>> START PROVIDED DATA

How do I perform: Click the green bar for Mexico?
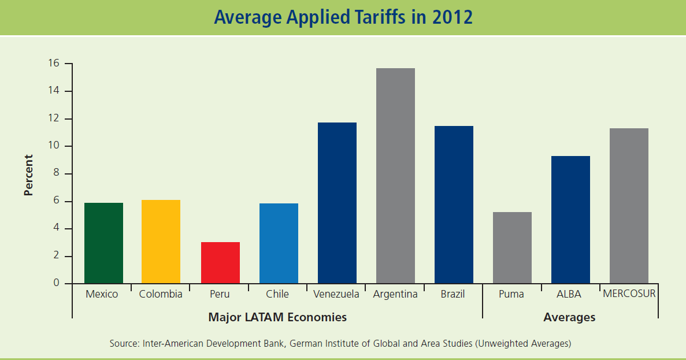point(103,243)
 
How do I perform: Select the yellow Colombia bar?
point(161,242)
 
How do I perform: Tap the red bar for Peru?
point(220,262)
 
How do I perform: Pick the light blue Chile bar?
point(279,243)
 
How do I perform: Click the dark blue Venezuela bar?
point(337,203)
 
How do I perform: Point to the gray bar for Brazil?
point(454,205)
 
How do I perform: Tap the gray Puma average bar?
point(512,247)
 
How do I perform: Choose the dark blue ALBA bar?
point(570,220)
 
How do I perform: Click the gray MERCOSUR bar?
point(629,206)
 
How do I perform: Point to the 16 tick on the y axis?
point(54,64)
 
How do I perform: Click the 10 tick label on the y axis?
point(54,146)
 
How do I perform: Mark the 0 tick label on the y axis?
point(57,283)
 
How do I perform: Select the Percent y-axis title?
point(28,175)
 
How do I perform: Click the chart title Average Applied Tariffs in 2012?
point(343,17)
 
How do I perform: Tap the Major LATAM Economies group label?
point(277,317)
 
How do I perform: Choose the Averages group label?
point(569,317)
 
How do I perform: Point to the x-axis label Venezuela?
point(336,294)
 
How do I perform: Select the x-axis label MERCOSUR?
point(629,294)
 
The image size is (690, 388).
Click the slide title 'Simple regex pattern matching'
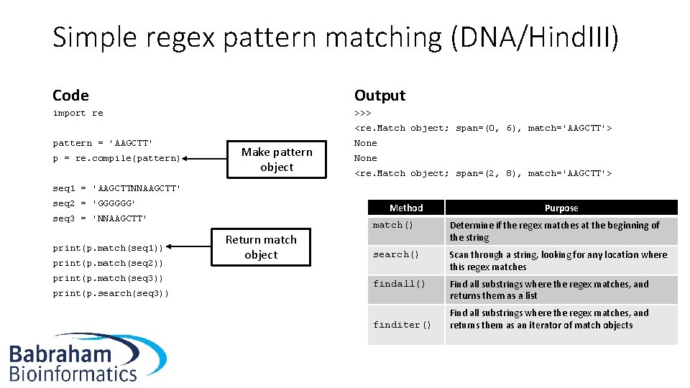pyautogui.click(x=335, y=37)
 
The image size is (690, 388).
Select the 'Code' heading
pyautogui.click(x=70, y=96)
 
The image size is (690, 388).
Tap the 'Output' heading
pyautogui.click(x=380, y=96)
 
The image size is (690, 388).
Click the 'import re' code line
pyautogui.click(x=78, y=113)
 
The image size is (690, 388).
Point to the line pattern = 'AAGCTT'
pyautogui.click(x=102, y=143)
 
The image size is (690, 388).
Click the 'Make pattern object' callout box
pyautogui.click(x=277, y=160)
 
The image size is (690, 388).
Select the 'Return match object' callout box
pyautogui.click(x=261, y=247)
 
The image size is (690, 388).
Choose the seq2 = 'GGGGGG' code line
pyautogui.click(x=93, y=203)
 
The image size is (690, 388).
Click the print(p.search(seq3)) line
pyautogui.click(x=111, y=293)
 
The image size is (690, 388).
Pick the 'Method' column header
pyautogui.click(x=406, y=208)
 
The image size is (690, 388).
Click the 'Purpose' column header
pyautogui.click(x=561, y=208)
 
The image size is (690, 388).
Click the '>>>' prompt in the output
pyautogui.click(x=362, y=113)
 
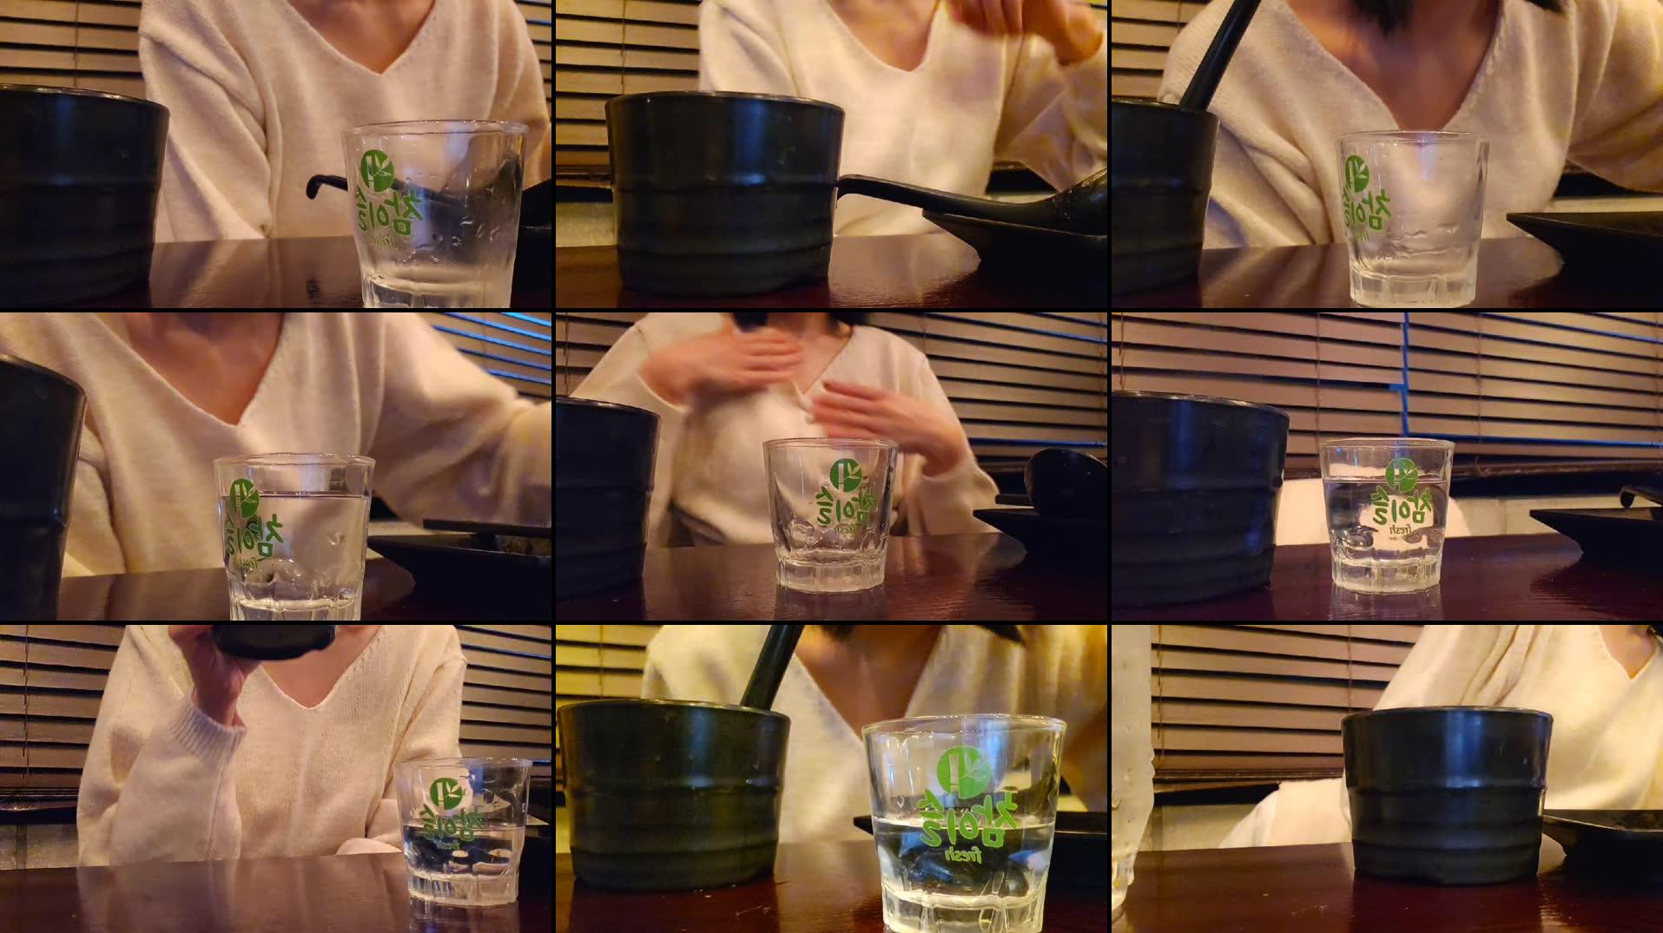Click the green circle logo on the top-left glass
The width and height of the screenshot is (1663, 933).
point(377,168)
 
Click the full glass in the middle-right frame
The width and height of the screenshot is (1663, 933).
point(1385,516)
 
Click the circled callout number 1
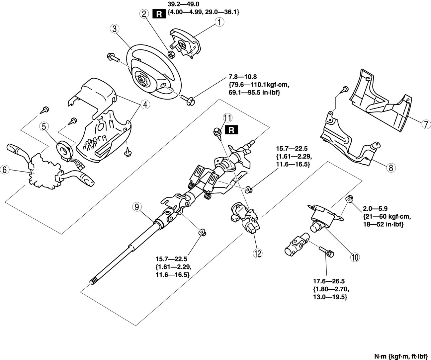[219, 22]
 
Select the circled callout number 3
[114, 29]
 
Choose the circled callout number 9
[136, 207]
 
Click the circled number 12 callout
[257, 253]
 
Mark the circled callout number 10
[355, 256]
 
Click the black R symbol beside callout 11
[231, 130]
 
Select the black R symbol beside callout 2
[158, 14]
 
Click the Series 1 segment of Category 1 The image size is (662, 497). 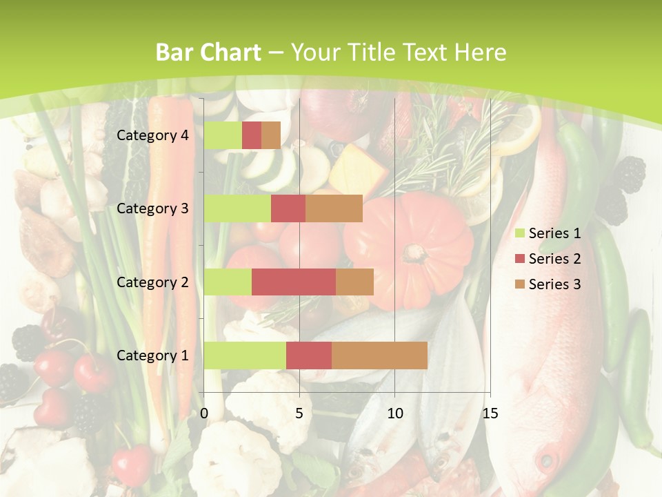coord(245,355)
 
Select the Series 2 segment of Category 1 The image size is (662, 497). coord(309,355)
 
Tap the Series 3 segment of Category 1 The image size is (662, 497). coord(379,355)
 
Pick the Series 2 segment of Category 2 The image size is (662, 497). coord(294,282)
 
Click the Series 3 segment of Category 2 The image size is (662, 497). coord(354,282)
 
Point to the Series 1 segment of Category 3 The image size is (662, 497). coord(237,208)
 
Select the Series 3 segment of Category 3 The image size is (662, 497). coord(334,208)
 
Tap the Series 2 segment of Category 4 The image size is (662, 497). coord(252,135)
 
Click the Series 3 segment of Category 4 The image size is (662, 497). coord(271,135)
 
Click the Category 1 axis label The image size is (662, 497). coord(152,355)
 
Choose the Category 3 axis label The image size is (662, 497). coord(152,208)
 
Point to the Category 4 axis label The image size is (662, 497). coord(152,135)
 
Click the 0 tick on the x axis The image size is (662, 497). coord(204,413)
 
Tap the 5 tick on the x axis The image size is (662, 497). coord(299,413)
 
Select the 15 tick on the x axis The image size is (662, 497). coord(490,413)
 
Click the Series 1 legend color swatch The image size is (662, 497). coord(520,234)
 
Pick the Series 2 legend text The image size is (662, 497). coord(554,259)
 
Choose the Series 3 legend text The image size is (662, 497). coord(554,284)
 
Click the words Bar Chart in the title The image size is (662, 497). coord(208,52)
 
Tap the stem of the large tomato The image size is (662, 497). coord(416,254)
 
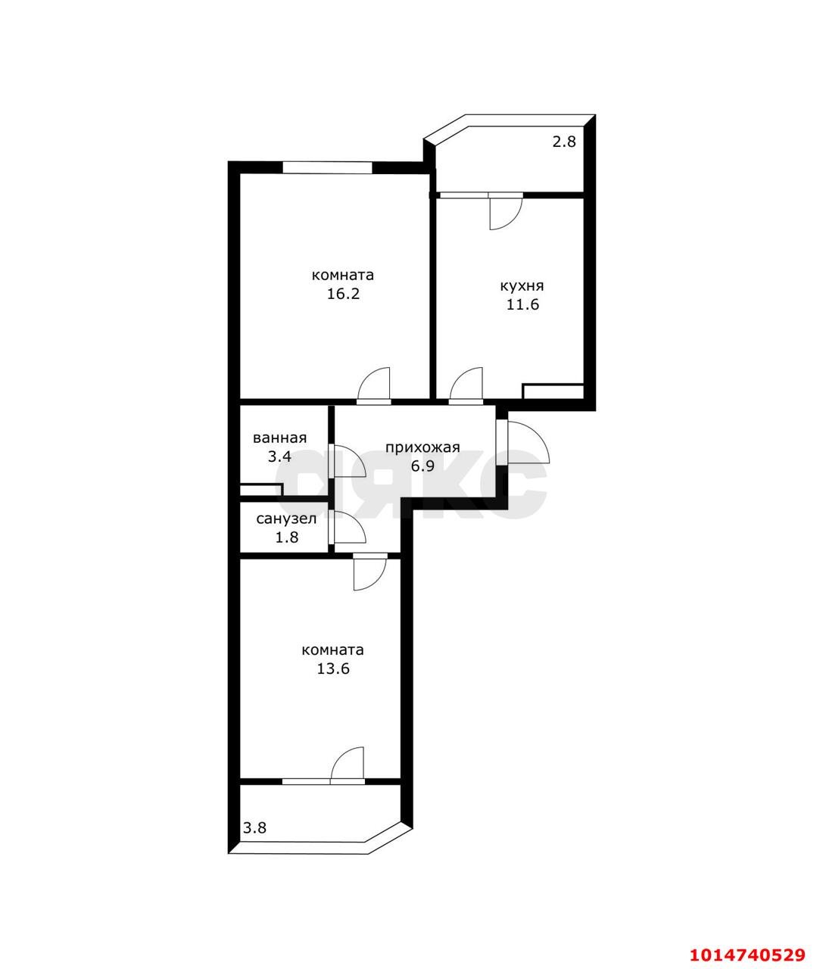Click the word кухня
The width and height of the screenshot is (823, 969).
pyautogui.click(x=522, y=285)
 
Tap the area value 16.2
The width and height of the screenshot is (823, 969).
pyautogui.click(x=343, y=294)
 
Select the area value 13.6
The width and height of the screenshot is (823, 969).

>> END PROVIDED DATA

SET PROBLEM
Repeat the material starting at the line containing "How do I perform: Point to the 16" and ending at the line containing "pyautogui.click(x=102, y=143)", with each request kept and 113 added to every coordinate in the answers. Return only those lines and omit the pictures.

RESPONSE TO THIS EXERCISE
How do I perform: Point to the 16 tick on the y axis?
point(167,177)
 
How do I perform: Click the 10 tick label on the y axis?
point(167,259)
 
How do I perform: Mark the 0 tick label on the y axis?
point(170,396)
 
How do I perform: Select the Percent y-axis title?
point(141,288)
 
How do I perform: Click the chart title Average Applied Tariffs in 2012?
point(456,130)
 
How do I perform: Tap the Major LATAM Economies group label?
point(390,430)
 
How do I perform: Choose the Averages group label?
point(682,430)
 
How do I perform: Point to the x-axis label Venezuela?
point(449,407)
 
How do I perform: Select the x-axis label MERCOSUR?
point(742,407)
 
The image size is (690, 388).
Click the slide title 'Simple regex pattern matching'
pyautogui.click(x=448, y=150)
 
The image size is (690, 388).
Select the 'Code' heading
pyautogui.click(x=183, y=209)
 
The image size is (690, 388).
Tap the 'Output' heading
pyautogui.click(x=493, y=209)
 
The image size is (690, 388).
Click the 'import re' code line
pyautogui.click(x=191, y=226)
 
The image size is (690, 388).
Point to the line pattern = 'AAGCTT'
pyautogui.click(x=215, y=256)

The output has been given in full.